Escape has long been a core theme of the 33-year-old singer’s work. Last year’s Transangelic Exodus made that theme explicit—a concept album about motoring across state lines with an angel lover, encapsulating the queer instinct to seek refuge elsewhere.

But on Twelve Nudes, Furman’s eighth record, she’s had enough. If an older song like “Maraschino Red Dress $8.99 at Goodwill” showed her furtively searching for new identities in a thrift store and escaping the transphobic stares of others, Twelve Nudes finds her snapping back at the catcalls and taunts that follow trans people everywhere; she’s not accepting any further mistreatment. As she tells it, it’s a record that’s years in the making.

Merch for this release:
Compact Disc (CD), Vinyl LP

“I feel like I began with punk energy and anger, and I was always going to make a punk record,” Furman says. “And finally, it just became intolerable to wait any longer.”
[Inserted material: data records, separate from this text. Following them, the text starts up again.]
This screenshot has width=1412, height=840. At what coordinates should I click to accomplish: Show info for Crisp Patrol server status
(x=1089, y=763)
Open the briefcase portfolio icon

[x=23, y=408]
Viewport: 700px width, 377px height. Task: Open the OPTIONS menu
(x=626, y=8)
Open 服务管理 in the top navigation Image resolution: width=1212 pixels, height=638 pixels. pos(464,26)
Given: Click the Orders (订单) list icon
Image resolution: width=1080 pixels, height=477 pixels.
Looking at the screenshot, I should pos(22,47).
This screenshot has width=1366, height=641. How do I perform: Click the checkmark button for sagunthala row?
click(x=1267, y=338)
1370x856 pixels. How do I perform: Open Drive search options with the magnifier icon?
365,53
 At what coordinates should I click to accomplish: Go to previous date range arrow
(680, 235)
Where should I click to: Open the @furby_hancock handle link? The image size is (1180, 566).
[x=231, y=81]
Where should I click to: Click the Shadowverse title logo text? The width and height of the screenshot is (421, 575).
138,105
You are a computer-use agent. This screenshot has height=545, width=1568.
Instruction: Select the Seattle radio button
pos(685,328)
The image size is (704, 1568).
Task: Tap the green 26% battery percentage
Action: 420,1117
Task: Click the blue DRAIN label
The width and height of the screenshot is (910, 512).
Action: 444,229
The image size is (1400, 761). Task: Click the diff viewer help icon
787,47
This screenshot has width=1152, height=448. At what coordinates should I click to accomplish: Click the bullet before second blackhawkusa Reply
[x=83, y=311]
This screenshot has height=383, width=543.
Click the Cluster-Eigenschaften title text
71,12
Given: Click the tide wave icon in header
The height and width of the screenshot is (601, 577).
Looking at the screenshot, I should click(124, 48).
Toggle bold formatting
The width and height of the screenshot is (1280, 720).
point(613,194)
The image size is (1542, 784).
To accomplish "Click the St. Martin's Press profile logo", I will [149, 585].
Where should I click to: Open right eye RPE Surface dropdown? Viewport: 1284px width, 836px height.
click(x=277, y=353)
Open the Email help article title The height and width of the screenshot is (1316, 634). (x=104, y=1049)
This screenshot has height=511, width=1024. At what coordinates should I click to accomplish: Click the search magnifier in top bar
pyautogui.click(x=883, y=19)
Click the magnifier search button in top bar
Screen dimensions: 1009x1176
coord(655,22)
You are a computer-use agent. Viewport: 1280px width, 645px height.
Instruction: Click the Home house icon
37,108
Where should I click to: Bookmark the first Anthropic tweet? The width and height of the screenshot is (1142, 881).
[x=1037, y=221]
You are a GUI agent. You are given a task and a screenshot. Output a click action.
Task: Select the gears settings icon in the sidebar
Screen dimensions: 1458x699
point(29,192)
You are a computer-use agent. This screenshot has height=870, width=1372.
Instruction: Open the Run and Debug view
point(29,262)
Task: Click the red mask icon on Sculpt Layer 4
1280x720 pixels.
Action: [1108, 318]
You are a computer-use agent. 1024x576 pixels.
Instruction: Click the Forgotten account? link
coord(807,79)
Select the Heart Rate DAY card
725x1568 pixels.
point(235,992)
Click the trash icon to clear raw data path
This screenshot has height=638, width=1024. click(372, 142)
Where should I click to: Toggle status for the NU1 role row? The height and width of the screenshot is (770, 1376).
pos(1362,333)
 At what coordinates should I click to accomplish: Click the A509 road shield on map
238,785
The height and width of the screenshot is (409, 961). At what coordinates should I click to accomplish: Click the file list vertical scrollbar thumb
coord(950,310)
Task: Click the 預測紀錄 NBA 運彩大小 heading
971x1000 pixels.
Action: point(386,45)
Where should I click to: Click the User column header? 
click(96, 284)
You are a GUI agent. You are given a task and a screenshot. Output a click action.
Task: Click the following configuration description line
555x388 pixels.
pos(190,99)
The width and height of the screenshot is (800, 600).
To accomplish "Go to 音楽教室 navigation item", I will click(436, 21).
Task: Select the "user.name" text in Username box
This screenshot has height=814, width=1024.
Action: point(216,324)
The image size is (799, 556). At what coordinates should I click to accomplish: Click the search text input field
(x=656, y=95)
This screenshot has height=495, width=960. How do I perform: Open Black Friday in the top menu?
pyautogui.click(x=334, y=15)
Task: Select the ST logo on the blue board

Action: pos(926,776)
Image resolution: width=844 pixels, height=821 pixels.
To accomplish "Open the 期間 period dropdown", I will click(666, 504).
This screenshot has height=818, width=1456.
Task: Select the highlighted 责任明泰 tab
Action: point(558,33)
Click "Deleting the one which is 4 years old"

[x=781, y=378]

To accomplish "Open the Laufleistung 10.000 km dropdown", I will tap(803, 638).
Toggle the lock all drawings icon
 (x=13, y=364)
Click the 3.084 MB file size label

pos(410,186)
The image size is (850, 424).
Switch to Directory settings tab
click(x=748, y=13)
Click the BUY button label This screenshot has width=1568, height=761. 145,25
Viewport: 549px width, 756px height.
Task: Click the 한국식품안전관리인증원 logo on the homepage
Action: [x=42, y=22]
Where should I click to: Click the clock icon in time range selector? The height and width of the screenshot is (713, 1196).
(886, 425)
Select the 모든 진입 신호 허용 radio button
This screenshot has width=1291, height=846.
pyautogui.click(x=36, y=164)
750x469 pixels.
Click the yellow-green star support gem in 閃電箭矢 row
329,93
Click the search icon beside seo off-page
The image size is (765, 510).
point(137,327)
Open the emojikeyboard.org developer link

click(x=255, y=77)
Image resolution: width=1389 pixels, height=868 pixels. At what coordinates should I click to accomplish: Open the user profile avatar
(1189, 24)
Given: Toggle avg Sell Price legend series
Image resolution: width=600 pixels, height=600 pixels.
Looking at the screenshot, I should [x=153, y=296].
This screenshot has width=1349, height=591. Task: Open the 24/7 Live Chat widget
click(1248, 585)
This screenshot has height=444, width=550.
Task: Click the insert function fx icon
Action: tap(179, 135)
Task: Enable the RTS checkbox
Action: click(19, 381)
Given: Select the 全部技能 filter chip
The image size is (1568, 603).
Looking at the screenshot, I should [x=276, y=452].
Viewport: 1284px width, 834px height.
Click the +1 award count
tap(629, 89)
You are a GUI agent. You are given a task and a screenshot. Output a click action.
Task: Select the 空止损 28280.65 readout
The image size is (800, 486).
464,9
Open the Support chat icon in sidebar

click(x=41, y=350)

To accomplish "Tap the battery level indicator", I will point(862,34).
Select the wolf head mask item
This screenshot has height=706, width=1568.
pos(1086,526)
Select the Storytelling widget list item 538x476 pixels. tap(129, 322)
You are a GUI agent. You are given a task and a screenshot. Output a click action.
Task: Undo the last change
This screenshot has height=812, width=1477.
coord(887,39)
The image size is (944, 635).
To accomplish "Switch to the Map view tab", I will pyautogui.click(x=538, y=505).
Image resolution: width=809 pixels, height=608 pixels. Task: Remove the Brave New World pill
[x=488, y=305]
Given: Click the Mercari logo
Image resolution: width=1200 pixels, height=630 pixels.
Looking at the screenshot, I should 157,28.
While Furman has tapped into a sense of punk rage before, Twelve Nudes is her most sustained effort to use her impassioned scream as a way of unearthing life’s unyielding pain. In its most intense form, it’s Furman’s deeply-felt Jewish spirituality and queer sexuality that drives her to reflect on the hurt of intergenerational harm. When she sings “Years roll on, and we still have not dealt with our trauma” on “Trauma,” Furman’s voice registers the unresolved weight of living with lifetimes of oppression borne by one’s ancestors and community.

Ezra-Furman-by-Jessica-Lehman-600-1

But struggling to deal with pain runs even deeper for Furman. “My Teeth Hurt” reflects her tendency to push problems away until they become all-consuming, capturing a real-life dental disaster that’s emblematic of her experience to run from all forms of adversity. “It is my default reaction to any discomfort of any kind, to ignore it or avoid it,” Furman says. “And then it becomes a full-blown crisis.”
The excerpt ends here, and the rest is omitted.